Document section Start Marker

I managed to screenshot it just fine.

UltraSane 2 days ago

Seems trivial to diff multiple screenshots to identify what parts move. Or just use a compression algorithm to do the same.

  • dazzlevolta 2 days ago

    Would 2 screenshots be enough, I wonder?

    • boothby 2 days ago

      Yeah, the letters are big enough, an xor shows the text quite clearly.

leogout 2 days ago

It also dissapear if you shake your phone (or computer screen but it's harder)

johnjreiser 2 days ago

Appreciate that it handles emoji as well. Can't distinguish between smileys though.

  • johnjreiser 2 days ago

    I also appreciate that Hn removes emojis from comments. :'(

tedggh 2 days ago

I uploaded two images to ChatGPT and asked it to XOR them and give me the result in text.

buibuibui 2 days ago

This could be used for Captcha systems. Would current bots be able to decipher these?

  • ranger_danger 2 days ago

    Yes, you can make ChatGPT decipher this already.

    But doing this on a massive scale would warm the planet.

    And it's not friendly accessibility-wise.

viccis 2 days ago

For what it's worth, there are some websites that embed some crazy shit when you screenshot. On reddit, r/CenturyClub will fill your background with a slightly off-white version of your username so that they can identify leakers, and I'm not certain how exactly they do it.

Document section End Marker

Required actions:
1 - Rewrite a portion of the comment thread, swapping "phone" for "tablet". Begin at the words "Yeah, the letters" and stop after "between smileys though.".
2 - Answer these questions from the comment thread:
(a) In boothby's reply, what operation shows the text quite clearly?
(b) According to leogout, what physical action also makes it disappear?
(c) What does r/CenturyClub fill your background with?
The items come from a separate source.

Records Start Marker

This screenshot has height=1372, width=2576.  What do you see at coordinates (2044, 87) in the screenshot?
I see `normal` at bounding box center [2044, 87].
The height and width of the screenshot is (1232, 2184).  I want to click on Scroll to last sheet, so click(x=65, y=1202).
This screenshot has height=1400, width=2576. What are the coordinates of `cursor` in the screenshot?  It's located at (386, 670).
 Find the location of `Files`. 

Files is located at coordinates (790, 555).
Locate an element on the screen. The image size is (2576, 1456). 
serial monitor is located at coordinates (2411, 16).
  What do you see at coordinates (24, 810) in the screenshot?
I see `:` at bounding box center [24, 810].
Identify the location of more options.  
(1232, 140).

Records End Marker

Response list:
1 -
Yeah, the letters are big enough, an xor shows the text quite clearly.

leogout 2 days ago

It also dissapear if you shake your tablet (or computer screen but it's harder)

johnjreiser 2 days ago

Appreciate that it handles emoji as well. Can't distinguish between smileys though.

2 -
(a) An xor.
(b) Shaking your phone (or computer screen).
(c) A slightly off-white version of your username.